■ DIRECTIONS FOR THIS TASK: Your answer must be the exact lines from the one holding "The image size is (1024, 436)." through the last line of the records below, with no pictures.

[Collected data entries]
*-*-*

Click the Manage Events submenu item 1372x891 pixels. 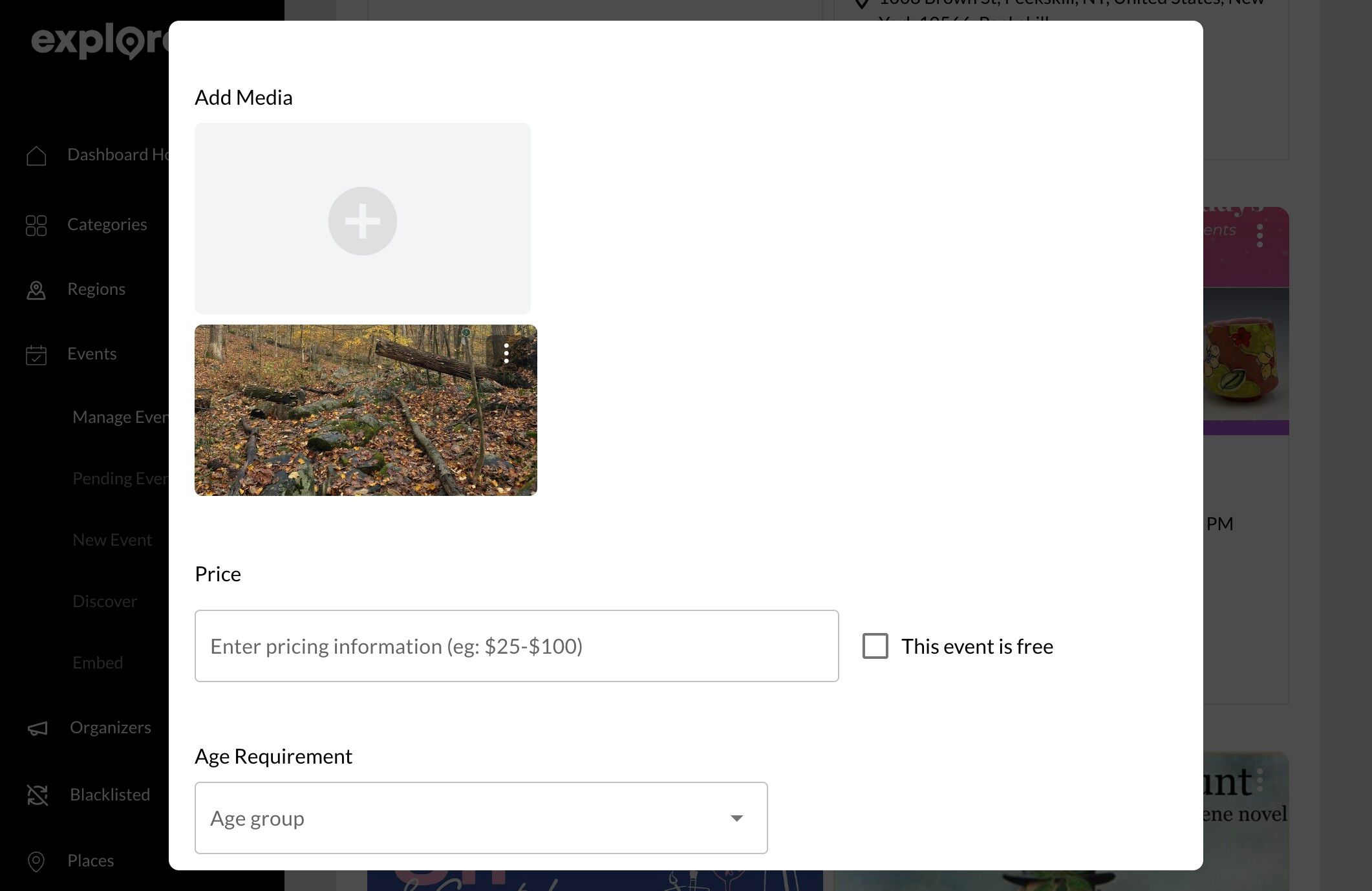tap(120, 417)
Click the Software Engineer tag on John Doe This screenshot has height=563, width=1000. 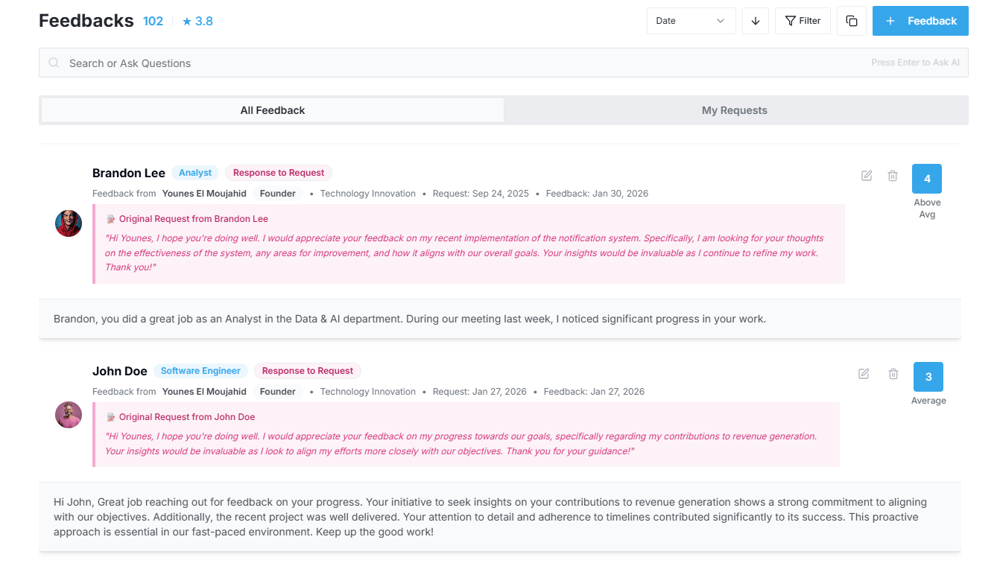200,371
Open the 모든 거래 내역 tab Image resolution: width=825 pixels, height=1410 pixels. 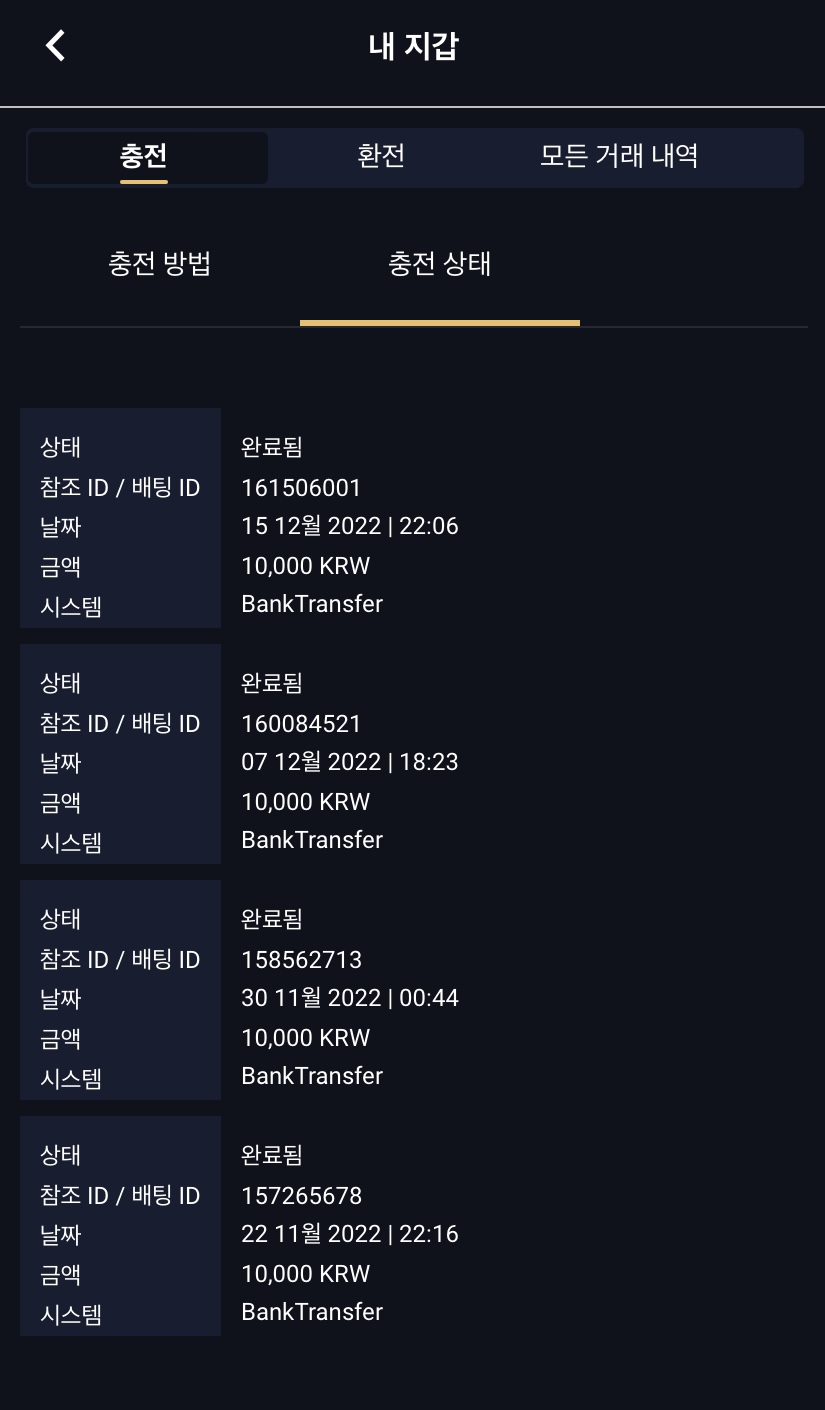click(x=619, y=157)
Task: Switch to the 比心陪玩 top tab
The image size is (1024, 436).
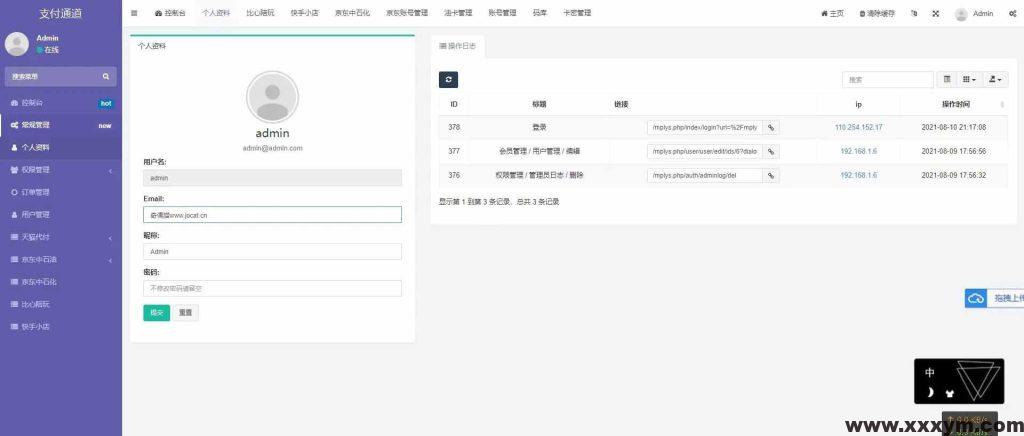Action: (x=261, y=14)
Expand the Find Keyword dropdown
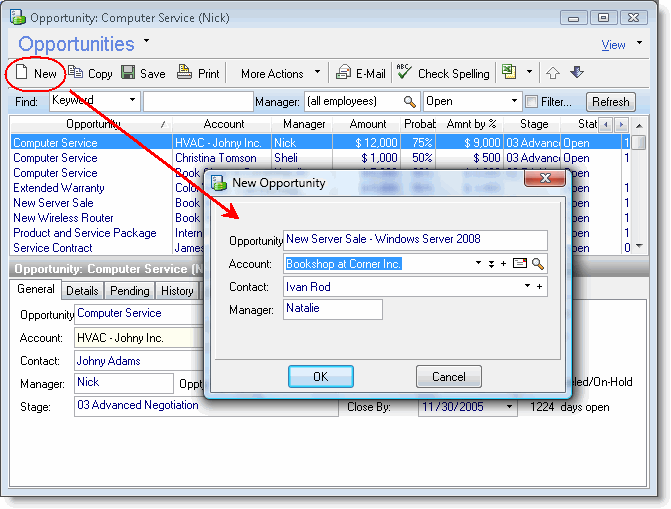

*-*-*

■ FINISHED TASK:
The image size is (1024, 436).
Action: (x=261, y=14)
Expand the Find Keyword dropdown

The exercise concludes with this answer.